Edit the `pingidentity/dataengine/config/dataengine.properties` file to send the attack data to `attack.log`. By default `syslog` is configured. To send the attack data to `attack.log`, edit the `dataengine.properties` file as shown in the snippet below:

```
# Log4j2
# publish attacks to Log4j2. Valid values true or false
# By default it provides syslog support
 publish.log4j2.enable=true
# log4j2 config file to log attacks to an external service. For example, Syslog
# use com.pingidentity.abs.publish as logger name in log4j2 configuration
 log4j2.config=config/attack_log.xml
# log4j2 log level for attack logging
log4j2.log.level=INFO
# directory for any log4j2 config dependency jar's.
# useful for third party log4j2 appenders
# it should be a directory
log4j2.dependencies.dir=plugins/
```

**attack\_log.xml**: Following is a snippet of the `attack_log.xml`. The `attack_log.xml` produces` attack.log` that is consumed by Splunk.
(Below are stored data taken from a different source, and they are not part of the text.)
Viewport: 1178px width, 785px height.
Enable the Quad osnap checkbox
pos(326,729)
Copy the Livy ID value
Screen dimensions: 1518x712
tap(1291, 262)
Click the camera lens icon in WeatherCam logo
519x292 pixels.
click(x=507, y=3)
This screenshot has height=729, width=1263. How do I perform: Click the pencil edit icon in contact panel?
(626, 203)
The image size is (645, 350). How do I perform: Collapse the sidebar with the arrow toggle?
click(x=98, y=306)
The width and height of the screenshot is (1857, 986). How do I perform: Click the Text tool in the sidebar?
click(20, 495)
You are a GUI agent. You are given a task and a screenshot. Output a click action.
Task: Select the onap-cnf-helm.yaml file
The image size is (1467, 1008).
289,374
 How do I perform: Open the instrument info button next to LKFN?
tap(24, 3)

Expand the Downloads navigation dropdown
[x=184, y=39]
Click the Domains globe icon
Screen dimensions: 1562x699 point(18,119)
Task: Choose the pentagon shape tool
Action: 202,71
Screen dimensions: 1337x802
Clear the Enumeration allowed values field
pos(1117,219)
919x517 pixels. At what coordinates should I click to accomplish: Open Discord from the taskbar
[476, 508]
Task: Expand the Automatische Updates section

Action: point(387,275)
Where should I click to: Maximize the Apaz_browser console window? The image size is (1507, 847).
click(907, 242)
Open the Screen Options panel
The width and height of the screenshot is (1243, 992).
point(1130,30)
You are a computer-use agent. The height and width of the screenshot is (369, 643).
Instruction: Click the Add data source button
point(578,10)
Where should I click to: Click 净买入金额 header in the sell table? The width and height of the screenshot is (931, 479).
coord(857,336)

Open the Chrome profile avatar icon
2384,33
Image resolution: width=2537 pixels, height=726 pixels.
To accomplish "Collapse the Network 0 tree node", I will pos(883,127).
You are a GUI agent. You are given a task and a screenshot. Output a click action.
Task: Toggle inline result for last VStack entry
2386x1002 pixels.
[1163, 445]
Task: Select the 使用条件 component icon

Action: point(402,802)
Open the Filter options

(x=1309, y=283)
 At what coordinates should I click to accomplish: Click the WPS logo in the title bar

The `attack.log` captures the attack data in a JSON format.

```xml
<?xml version="1.0" encoding="UTF-8"?>
<Configuration name="APIIntelligence" packages="" status="warn">
  <Appenders>
    <RollingFile name="attack_log" append="true" fileName="${sys:dashboard.rootdir}/logs/attack.log"
      filePattern="logs/attack.log.%d{yyyy-MM-dd}" immediateFlush="true" >
      <PatternLayout>
        <Pattern>pi-attack-info-%m%n</Pattern>
      </PatternLayout>
      <Policies>
        <TimeBasedTriggeringPolicy/>
      </Policies>
    </RollingFile>
  </Appenders>

  <!-- Attacks are logged to logger with name com.pingidentity.abs.publish
       There should be at least one logger with name com.pingidentity.abs.publish
       It is better to set additivity="false" so that same attacks will not be logged in dashboard.log -->

  <Loggers>
    <Logger additivity="false" level="info" name="com.pingidentity.abs.publish">
      <AppenderRef ref="attack_log"/>
    </Logger>
  </Loggers>
</Configuration>
```

The attack data is published to a Log4j logger named `com.pingidentity.abs.publish`. The Log4j configuration file must have a logger named `com.pingidentity.abs.publish`. Any Log4j2 config file that wants to capture attack data from Dashboard must have at least one logger with name `com.pingidentity.abs.publish`.